RFR(L): 8005071: Incremental inlining for JSR 292

Tue Dec 18 12:20:43 PST 2012

>> A() dominates B(). During parsing, we build a complete graph with CallNodes for A() and B(). Let's say we decide to inline A() after parsing so we build a subgraph with A()'s inputs as inputs to parsing and then we replace B()'s outputs with the resulting new subgraph.
> 
> I assume you mean "replace A()'s outputs".

I mean: we replace B()'s outputs with the outputs of the new subgraph.

> Top inputs should be processed correctly. If we crash, it indicates that we are missing checks for top inputs in some ideal nodes methods (Ideal(), Value()).
> 
> Also kill_dead_call_outputs() works only if final_ctl->is_top() which contradict to your case.
> 
>> 
>> That doesn't happen with parse-time inlining because A()'s subgraph is built inside the main graph, all results from A()'s inlining are propagated forward to B() by the gvn, the input state for B() is consistent and we don't try to inlining B() because this is a dead path.
> 
> We don't inline B() if control is top (stopped()). So it is the same situation as with kill_dead_call_outputs().

Let's say we have this:

r = A()

for () {
   B(r);
}

We inline A() and its outputs are dead if we move to B(), we'll see a non dead Region as control input, a non dead Phi as memory input and so we start inlining B but r is top and that confuses the parser. That's what I meant by inconsistent inputs and I found that would happen in many different ways if there's a lot of incremental inlining going on so it seemed to me that it makes more sense to clean the graph rather than make the parser robust to strange input states.

>> I don't think PhaseRemoveUseless helps in this case. What we would need in the case of post parse inlining would be to inline A(), apply an igvn to propagate the results from the inlining forward to B(), then inline B(). But even an igvn is not sufficient if for instance, B() is inside a loop.
> 
> May be IGVN is not enough (it does not have deliminators information and works on small subgraphs) but PhaseIdealLoop can do that (it was the reason I called it before EA). Which brings the question: why you call PhaseIdealLoop only when live nodes reach limit?

Because I found it to be expensive when when we do a lot of inlining incrementally and we have to rebuild the CFG structures again and again so I tried to do it only once there's no more decrease in the graph size with IGVN.

>> That's why I use GraphKit::kill_dead_call_outputs(). I don't understand why it's dangerous since it operates in well defined conditions. In the example above, we have a complete graph with a DirectCall to A(). We are done with parsing for A() and the subgraph for A() uses A()'s inputs but it is not yet connected to the rest of the graph by it's outputs. We want to find calls that A()'s control outputs dominate and we work on a complete graph, the subgraph for A() doesn't really matter.
> 
> I don't see the big need for new "dead code cleanup" code when we have already several implementations. We may need to adjust them to work for your case (PhaseIdealLoop work without inner loops).

I found PhaseIdeaLoop to be very expensive if we need to do a lot of it that's why I developed the custom clean up code that is triggered only along the dead outputs and that only works on the part of the graph that is being changed so it's less expensive and according to profiling I've done for the compiler threads when a lot of incremental inlining is happening, it's indeed no longer a bottleneck.

Roland.

(List of tasks)
**A)** List each distinct method name in the message that is written with trailing parentheses, excluding A() and B(). Give the bare name without any class qualifier or object prefix.
**B)** From the message, set down the passage that begins with the words "Tue Dec 18 12:20:43" and ends with the words "resulting new subgraph.", copying it word for word.
Answer using only the message above.

(Given material)

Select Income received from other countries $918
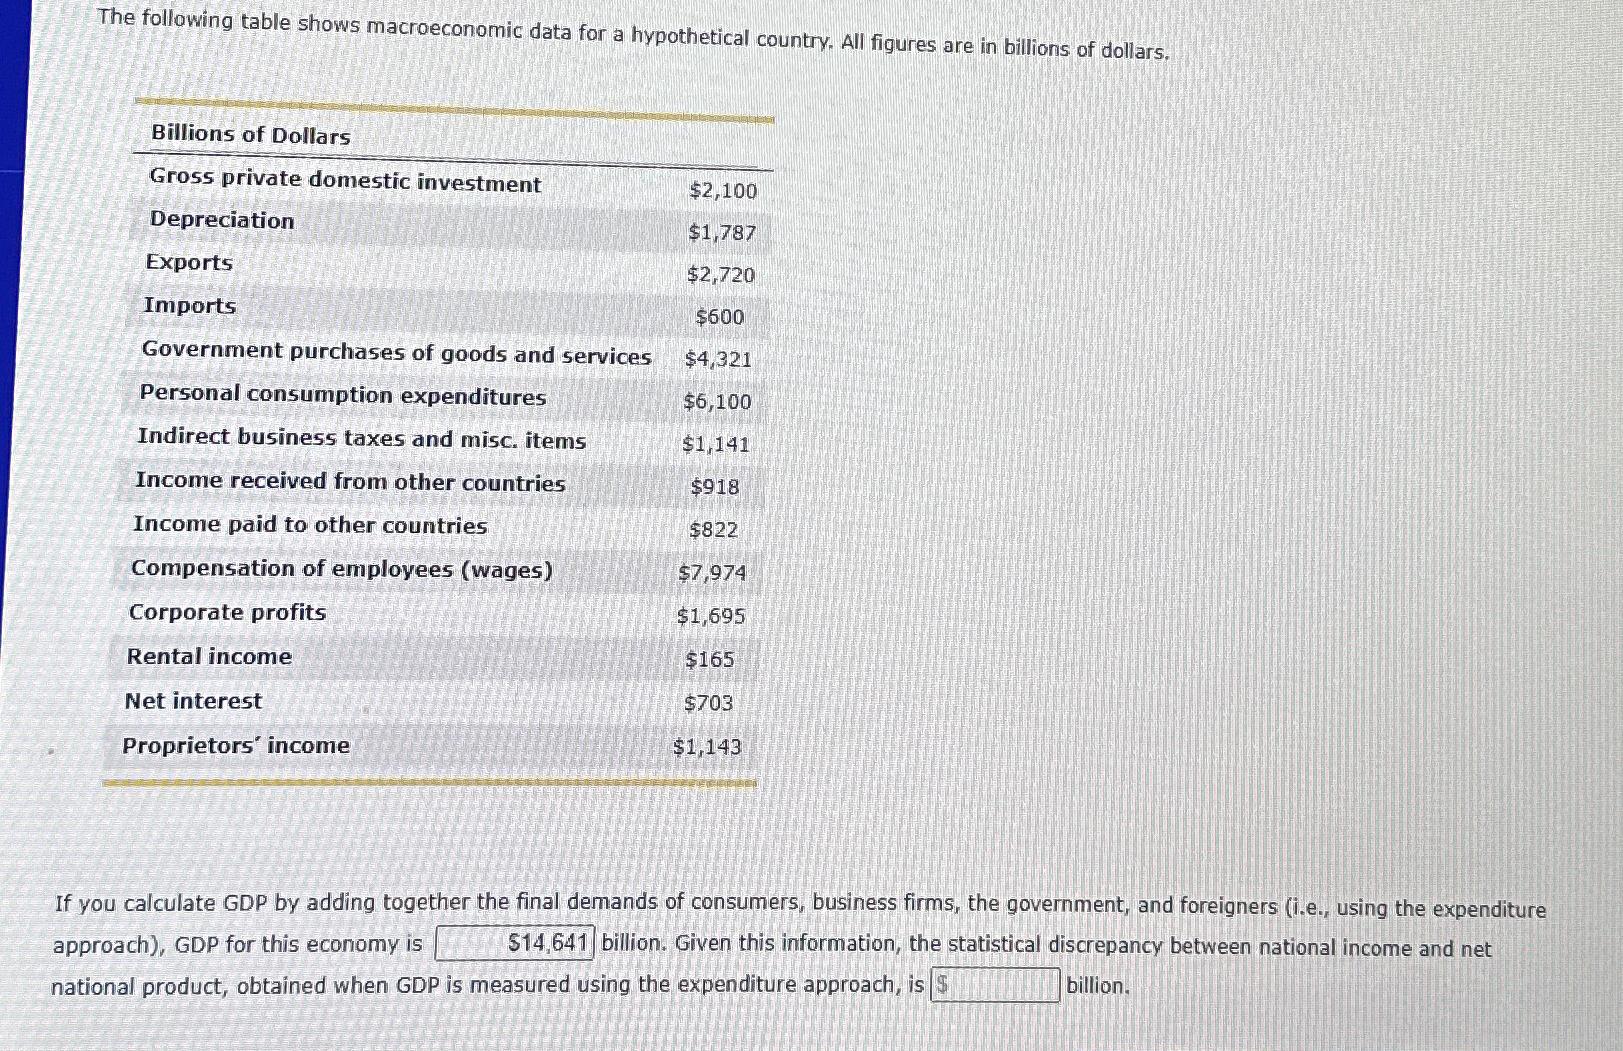The width and height of the screenshot is (1623, 1051). (715, 485)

(Solved problems)
**A)**
- Ideal()
- Value()
- kill_dead_call_outputs()
- is_top()
- stopped()

**B)**
Tue Dec 18 12:20:43 PST 2012

>> A() dominates B(). During parsing, we build a complete graph with CallNodes for A() and B(). Let's say we decide to inline A() after parsing so we build a subgraph with A()'s inputs as inputs to parsing and then we replace B()'s outputs with the resulting new subgraph.